お前は、信じるには秘密が、嘘が、多くなりすぎたんだ。お前の表情全てが嘘ではないってのは分かっているけれど、やっぱ無理だ。
愁の嘘とは違う。あいつは目的があって嘘をつくけれど、こいつはそれすらも分からない嘘ばっかり。それが一番の、お前を警戒せざるを得なくなった理由だろう。

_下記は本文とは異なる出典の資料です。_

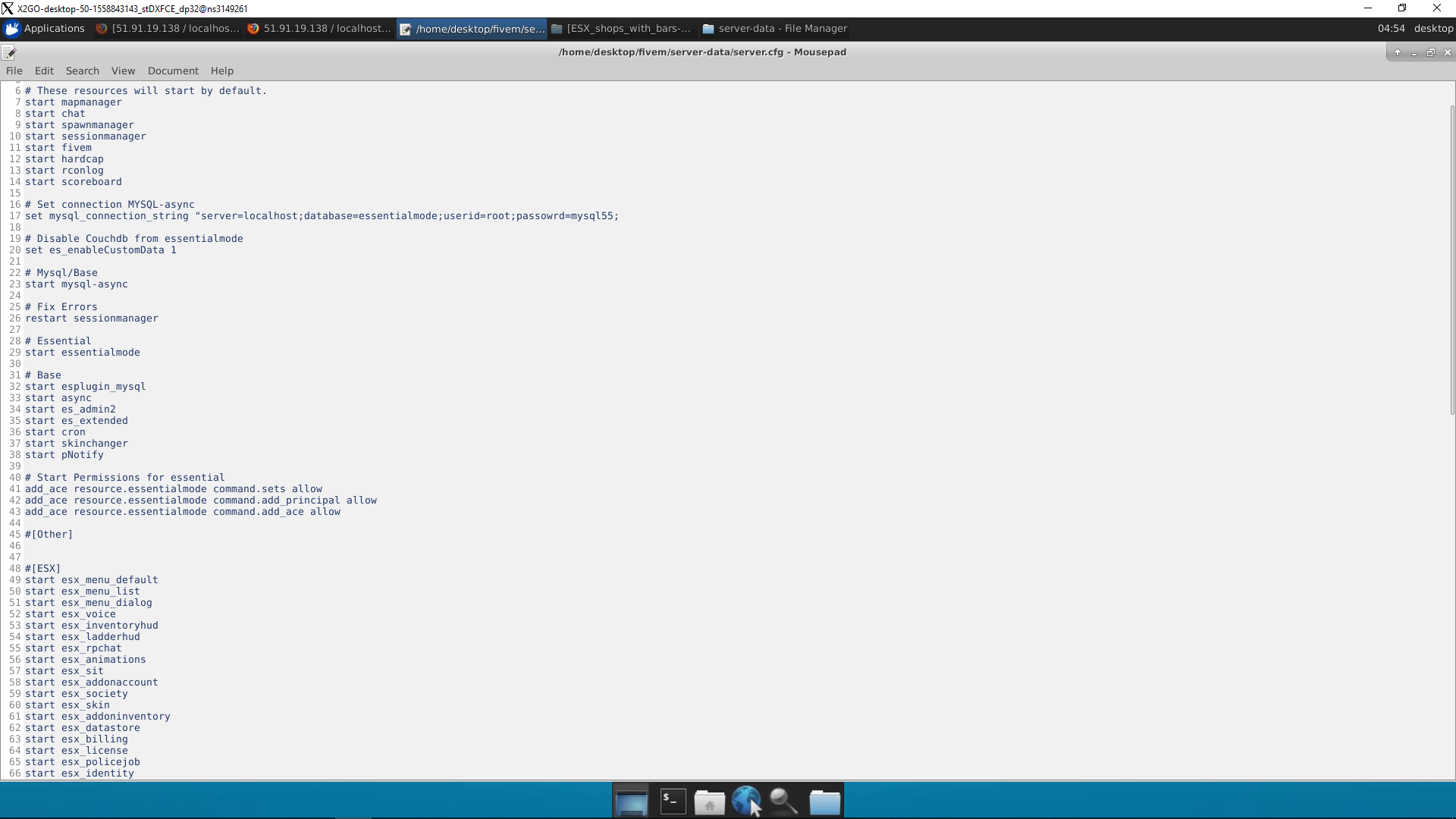
Task: Launch the terminal emulator from dock
Action: coord(673,802)
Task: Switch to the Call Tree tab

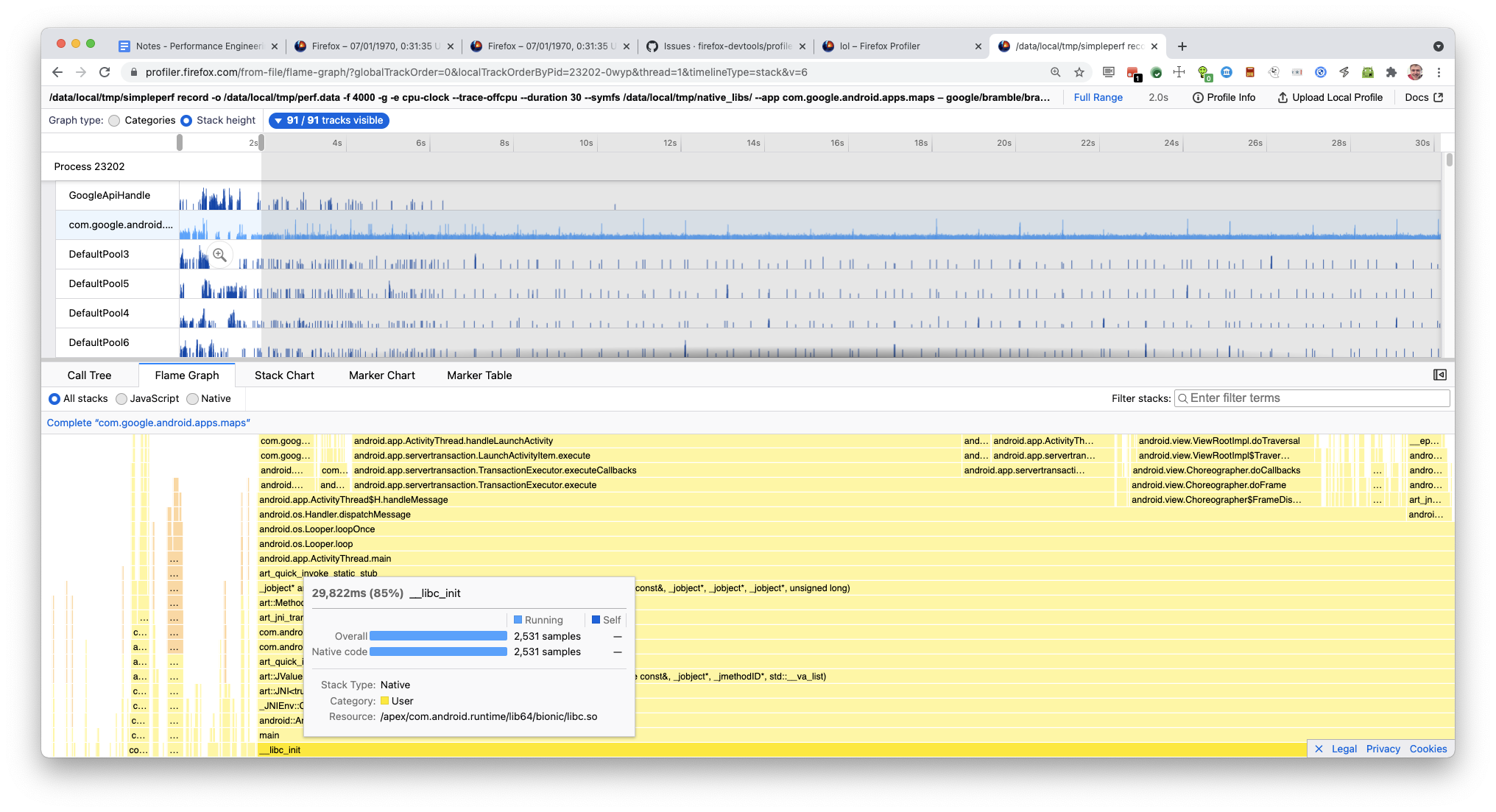Action: (x=89, y=375)
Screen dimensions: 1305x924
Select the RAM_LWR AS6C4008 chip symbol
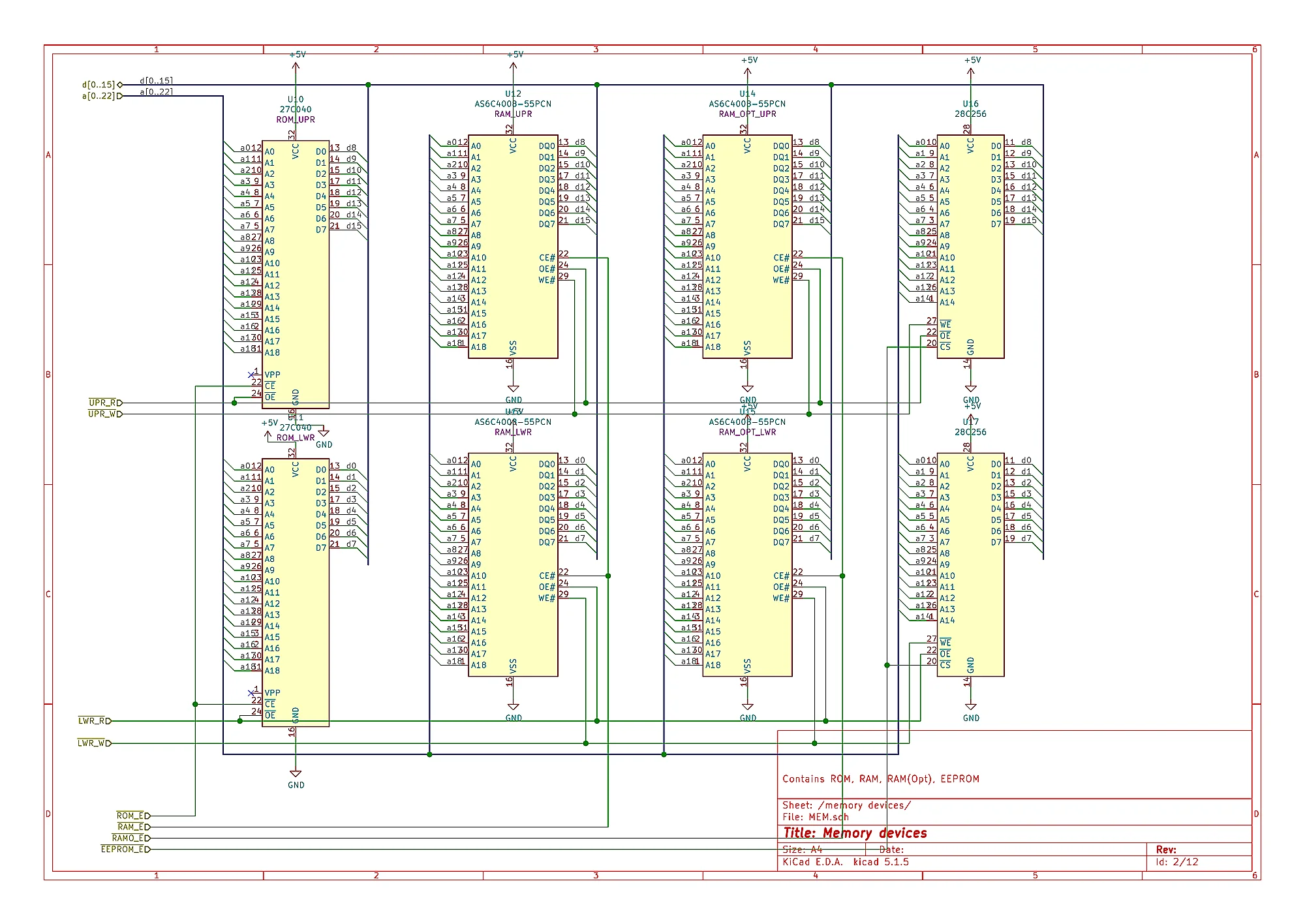tap(513, 564)
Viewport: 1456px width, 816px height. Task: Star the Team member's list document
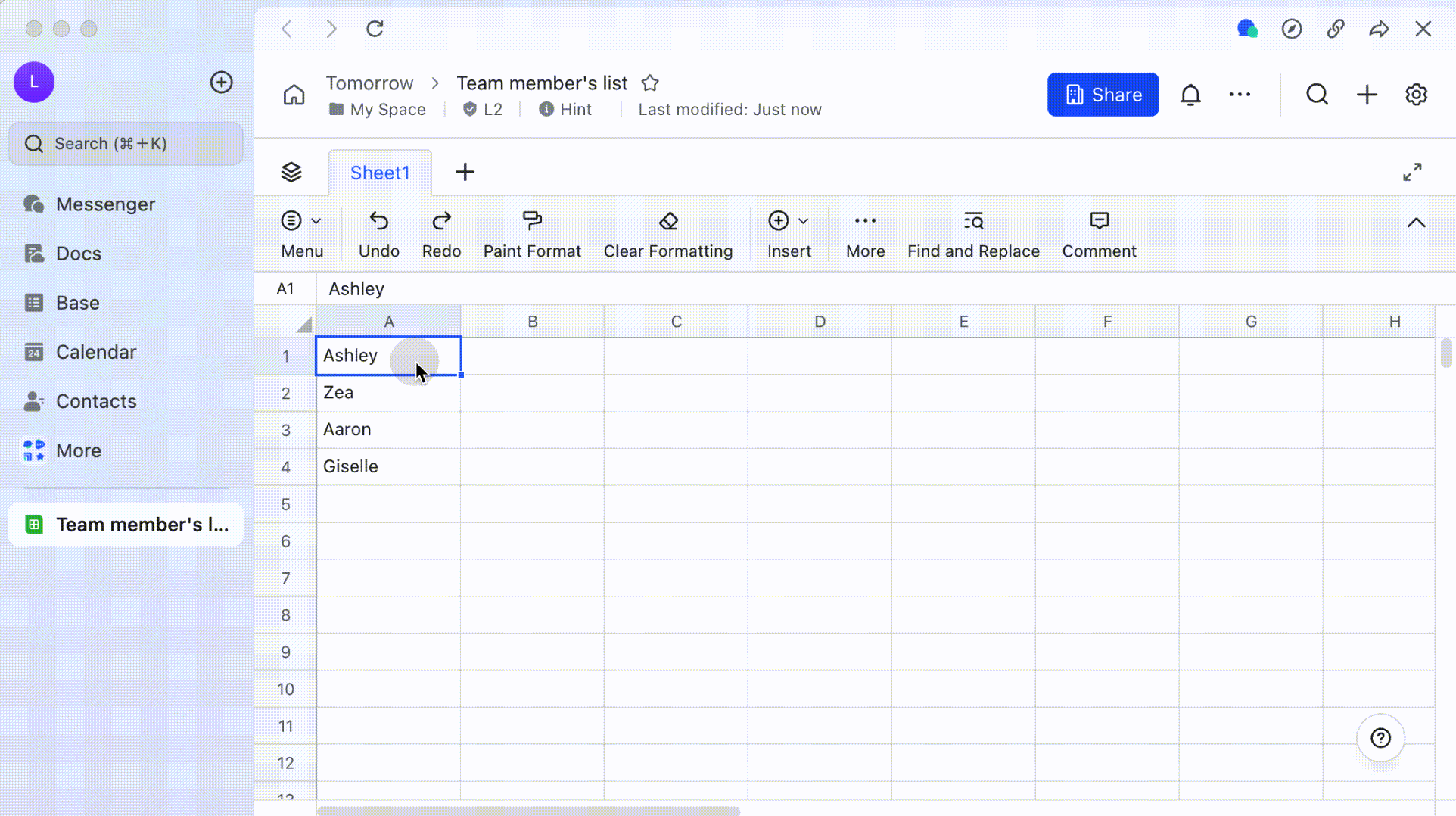(x=649, y=83)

「…はぁ……まぁそう来るよな。否、そこは俺が悪ィんだけど、そう警戒されると俺も俺で"困る"って言うか…」
「は…、困る?何が?」
「警戒されたらこっちもこっちで動きにくいから?」
こいつを警戒して聞いていると、それを例え他の意味で言っているんだとしても、俺には「警戒され過ぎて攻撃を仕掛けられない」と言っているようにしか聞こえなくて。
嗚呼、糞。朝生田が正直に話したところで何も見えてこない。頭が痛くなってくる。
「そう言うことだから、お願いな狂ちゃん」
「…はぁ」
お願いって、俺がお前に警戒しないことに対してか?いやいやいや…無理だろ。前よりもこいつの目的で悩みだした時点でもうこいつの願いを聞けることはないんだと思う。